Les plis d’un tapis, tout comme les rides d’une peau de pomme séchée, sont dus à la compétition entre un excès de matière et une contrainte qui retient cette matière en surplus. Ces deux dernières décennies, de nombreux travaux ont permis de comprendre la physique des plis et ainsi de prévoir et/ou contrôler la nature et la géométrie des plis dans de nombreux systèmes. Toutefois, ces travaux n’ont considéré que des contraintes « statiques » s’exerçant perpendiculairement à la surface, telles la gravité qui ramène le tapis vers le sol, ou l’élasticité de la chair de pomme qui retient la peau. Dans certaines situations, des rides apparaissent alors que ce type de forces est pourtant absent, par exemple, lors de la croissance des tissus minces pendant l’embryogenèse. Il a récemment été suggéré que ce sont les forces de viscosité qui contrôleraient la nature des rides lors de la phase de croissance. A l’aide d’expériences sur des biogels, des physiciens du Laboratoire de Physique de l’ENS Lyon (CNRS/ENS Lyon/Univ. Lyon 1) et du MADIREL viennent de confirmer cette hypothèse et de découvrir un nouveau mécanisme pouvant prendre le dessus : l’existence d’un écoulement à travers le gel poreux. Ils ont en outre montré que ce mécanisme peut donner naissance à de nouvelles rides apparaissant à l’intérieur des rides déjà existantes, rappelant un effet de poupées gigognes. Ce travail est publié dans la revue Science Advances.

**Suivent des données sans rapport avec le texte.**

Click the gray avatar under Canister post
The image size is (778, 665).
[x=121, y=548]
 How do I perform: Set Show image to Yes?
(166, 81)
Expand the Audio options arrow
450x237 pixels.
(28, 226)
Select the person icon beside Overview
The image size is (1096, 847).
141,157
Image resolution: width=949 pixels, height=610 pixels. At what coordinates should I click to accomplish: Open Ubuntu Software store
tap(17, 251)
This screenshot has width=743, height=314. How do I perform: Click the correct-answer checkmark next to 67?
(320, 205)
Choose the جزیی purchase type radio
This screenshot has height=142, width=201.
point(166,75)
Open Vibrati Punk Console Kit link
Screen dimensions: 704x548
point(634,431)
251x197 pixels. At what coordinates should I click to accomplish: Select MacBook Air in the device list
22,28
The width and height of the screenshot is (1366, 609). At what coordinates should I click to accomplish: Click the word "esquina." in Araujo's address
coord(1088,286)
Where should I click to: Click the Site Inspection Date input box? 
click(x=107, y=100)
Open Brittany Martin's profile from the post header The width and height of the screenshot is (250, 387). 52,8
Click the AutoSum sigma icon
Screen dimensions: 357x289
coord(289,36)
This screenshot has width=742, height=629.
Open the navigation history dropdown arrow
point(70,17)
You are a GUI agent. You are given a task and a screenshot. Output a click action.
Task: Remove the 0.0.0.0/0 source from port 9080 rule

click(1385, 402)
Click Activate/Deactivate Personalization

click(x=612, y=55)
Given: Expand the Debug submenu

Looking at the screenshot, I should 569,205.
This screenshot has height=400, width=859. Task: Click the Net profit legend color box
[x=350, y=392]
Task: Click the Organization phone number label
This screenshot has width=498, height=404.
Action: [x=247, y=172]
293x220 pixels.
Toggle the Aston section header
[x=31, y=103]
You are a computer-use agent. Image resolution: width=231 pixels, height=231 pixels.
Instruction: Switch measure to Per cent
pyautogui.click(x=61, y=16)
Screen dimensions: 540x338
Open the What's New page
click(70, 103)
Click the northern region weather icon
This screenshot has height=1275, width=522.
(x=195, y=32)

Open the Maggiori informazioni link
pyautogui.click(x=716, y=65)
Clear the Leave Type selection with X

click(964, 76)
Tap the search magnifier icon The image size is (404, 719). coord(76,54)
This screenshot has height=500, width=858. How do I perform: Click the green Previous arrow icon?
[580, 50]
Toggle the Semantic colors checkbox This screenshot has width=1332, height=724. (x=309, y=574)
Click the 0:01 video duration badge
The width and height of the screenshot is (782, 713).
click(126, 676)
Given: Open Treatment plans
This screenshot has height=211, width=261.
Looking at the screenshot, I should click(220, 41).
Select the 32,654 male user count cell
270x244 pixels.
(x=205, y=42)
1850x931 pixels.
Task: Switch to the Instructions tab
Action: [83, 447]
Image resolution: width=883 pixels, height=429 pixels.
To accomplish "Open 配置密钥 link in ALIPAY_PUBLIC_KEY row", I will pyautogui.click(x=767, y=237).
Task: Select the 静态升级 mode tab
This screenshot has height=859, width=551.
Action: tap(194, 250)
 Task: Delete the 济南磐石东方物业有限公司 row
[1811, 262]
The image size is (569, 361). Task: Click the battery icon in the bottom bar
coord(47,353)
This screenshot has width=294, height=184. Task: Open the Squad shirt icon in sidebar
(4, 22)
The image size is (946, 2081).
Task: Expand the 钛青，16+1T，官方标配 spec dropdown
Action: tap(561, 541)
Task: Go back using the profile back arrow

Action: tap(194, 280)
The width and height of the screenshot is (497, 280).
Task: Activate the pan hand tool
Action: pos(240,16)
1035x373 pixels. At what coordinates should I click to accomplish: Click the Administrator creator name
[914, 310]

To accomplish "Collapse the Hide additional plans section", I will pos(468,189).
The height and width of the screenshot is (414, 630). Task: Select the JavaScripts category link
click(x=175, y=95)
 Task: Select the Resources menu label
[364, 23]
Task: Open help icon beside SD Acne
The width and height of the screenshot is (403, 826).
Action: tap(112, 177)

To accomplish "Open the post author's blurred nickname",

Pour ce travail, les physiciens se sont inspirés de la fabrication du yaourt pour créer des films minces de biogel poreux et immergés dans un milieu visqueux de densité voisine. Dans une cellule composée d’une lame et d’une lamelle de microscope séparées de 100 microns, ils enferment une solution composée d’une protéine du lait, la caséine, et d’un acide retard provoquant une acidification progressive du milieu. Cette acidification provoque l’agglomération des caséines pour former un gel. Dès que ce gel a emplit la cellule, il se détache des parois supérieures et inférieures et se contracte en quelques minutes en un mince film élastique et poreux, épais de quelques dizaines de microns, et séparé des plaques de verre par des couches d’eau. L’acidification se poursuivant, le film de gel regonfle au bout de quelques dizaines de minutes, développe alors un excès de surface et plisse. La conformation du film de gel en trois dimensions est reconstruite par microscopie confocale, une technique d’imagerie donnant accès à l’épaisseur du gel, à sa position entre les deux plaques en tout point et donc à sa vitesse verticale au cours du temps. En analysant la dynamique de la formation des plis et en la comparant à un modèle théorique, l’équipe lyonnaise a pu montrer que la longueur d’onde peut être sélectionnée soit par l’effet des écoulements de part et d’autre du biogel, soit par un mécanisme nouveau lié à l’écoulement d’eau à travers le gel poreux.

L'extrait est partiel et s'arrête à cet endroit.